United posted a picture of Charlton on X, formerly known as Twitter, with the caption: "Words will never be enough."
Charlton's European Cup success at United came 10 years after the 1958 Munich air disaster, which he and team manager Matt Busby survived but which claimed the lives of eight of Charlton's team-mates.
The midfielder played in the World Cup final alongside his brother Jack, who died aged 85 in 2020, and won 106 caps for England, scoring 49 goals.
He made his debut for United in 1956 and went on to play 758 matches for the Red Devils, scoring 249 goals. Both were long-standing club records until they were overtaken by Ryan Giggs and Wayne Rooney respectively.
Charlton won three league three titles and one FA Cup at Old Trafford and, after leaving United in 1973 and becoming Preston manager, he returned to Old Trafford 11 years later as a club director. He was knighted for services to football in 1994.

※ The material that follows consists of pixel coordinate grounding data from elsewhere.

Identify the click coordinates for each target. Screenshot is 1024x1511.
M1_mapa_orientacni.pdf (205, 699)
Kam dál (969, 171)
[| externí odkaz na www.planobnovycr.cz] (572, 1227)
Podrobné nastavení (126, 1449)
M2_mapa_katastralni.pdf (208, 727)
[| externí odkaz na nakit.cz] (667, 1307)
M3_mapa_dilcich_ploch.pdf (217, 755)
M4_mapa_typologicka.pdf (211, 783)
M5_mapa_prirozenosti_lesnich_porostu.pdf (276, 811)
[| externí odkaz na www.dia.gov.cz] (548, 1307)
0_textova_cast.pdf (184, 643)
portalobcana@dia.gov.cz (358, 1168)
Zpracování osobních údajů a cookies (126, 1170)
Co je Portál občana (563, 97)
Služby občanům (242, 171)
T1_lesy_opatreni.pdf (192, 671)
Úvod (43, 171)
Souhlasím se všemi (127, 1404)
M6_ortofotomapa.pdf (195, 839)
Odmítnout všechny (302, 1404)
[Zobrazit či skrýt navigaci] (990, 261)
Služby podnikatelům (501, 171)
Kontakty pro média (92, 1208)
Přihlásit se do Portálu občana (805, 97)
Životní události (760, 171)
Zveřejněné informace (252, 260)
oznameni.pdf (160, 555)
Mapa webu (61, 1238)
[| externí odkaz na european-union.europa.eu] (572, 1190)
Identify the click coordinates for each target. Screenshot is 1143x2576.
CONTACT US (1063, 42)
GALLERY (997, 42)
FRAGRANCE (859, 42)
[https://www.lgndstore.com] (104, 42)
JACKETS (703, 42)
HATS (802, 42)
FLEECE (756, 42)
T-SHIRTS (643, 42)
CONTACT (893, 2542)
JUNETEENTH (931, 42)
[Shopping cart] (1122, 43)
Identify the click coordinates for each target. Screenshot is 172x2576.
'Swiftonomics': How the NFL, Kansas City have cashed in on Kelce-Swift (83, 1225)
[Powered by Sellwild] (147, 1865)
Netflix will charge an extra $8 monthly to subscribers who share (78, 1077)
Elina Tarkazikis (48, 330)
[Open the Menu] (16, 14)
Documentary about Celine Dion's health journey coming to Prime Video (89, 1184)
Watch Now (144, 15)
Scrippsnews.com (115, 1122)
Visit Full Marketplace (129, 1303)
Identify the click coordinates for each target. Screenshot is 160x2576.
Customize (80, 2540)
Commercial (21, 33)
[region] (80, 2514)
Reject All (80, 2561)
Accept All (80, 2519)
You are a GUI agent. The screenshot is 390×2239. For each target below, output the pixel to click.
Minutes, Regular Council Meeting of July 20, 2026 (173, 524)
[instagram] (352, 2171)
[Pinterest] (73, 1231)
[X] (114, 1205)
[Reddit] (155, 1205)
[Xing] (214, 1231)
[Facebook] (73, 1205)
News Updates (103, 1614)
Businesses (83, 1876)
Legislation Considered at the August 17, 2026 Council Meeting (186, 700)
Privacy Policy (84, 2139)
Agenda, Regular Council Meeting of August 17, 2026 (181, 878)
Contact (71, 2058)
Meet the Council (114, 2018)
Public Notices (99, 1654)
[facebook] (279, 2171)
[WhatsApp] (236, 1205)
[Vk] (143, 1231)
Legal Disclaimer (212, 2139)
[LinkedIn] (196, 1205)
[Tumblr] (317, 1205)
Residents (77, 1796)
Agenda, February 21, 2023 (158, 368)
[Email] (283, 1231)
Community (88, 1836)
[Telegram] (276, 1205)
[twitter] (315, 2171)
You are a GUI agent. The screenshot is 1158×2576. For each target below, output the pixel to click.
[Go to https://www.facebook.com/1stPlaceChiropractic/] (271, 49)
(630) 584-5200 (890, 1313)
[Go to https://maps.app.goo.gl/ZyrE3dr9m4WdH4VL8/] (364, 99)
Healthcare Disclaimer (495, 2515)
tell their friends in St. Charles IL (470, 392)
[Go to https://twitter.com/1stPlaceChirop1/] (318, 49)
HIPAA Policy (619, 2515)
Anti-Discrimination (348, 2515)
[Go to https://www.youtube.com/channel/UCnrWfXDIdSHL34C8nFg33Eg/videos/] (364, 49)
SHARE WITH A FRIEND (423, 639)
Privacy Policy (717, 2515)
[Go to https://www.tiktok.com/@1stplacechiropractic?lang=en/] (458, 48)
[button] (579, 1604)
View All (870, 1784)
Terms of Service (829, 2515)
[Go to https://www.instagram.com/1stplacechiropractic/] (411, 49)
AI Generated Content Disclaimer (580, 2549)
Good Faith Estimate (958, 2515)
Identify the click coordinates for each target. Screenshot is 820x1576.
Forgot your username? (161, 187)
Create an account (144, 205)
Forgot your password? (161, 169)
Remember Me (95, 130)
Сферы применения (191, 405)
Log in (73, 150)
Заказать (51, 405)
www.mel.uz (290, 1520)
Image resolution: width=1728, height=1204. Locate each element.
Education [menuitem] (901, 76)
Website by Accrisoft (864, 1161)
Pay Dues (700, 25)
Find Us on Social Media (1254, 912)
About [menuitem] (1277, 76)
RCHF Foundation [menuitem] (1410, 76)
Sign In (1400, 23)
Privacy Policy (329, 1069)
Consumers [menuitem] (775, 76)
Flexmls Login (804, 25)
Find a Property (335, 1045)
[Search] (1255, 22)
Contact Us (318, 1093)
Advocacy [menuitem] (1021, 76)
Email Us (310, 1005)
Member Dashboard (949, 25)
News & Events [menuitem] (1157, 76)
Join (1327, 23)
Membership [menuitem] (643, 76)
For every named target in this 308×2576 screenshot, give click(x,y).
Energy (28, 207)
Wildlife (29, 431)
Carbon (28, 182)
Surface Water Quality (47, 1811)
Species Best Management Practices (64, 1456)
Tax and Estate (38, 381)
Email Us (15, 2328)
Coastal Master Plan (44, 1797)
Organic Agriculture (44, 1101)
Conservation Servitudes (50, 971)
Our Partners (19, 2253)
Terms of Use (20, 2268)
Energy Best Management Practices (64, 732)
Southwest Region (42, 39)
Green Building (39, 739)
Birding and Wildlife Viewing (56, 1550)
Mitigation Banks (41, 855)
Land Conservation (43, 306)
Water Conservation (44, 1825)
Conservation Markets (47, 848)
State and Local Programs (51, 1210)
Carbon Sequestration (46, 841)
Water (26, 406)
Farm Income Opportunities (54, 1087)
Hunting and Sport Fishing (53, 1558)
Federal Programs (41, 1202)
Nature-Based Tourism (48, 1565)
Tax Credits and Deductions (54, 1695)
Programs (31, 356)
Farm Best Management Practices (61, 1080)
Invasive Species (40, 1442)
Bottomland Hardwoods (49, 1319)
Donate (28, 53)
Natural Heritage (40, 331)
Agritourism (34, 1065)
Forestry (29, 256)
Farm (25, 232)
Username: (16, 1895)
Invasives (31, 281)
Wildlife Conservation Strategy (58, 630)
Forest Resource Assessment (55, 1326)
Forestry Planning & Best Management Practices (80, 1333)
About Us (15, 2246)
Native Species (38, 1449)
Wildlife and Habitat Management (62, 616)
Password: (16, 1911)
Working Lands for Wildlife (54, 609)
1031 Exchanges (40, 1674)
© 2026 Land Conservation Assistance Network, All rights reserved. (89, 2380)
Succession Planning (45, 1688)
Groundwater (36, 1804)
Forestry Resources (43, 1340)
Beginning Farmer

"Manchester United are in mourning following the passing of Sir Bobby Charlton, one of the greatest and most beloved players in the history of our club," the Premier League club said in a statement.
"Sir Bobby was a hero to millions, not just in Manchester, or the United Kingdom, but wherever football is played around the world.
"He was admired as much for his sportsmanship and integrity as he was for his outstanding qualities as a footballer. Sir Bobby will always be remembered as a giant of the game."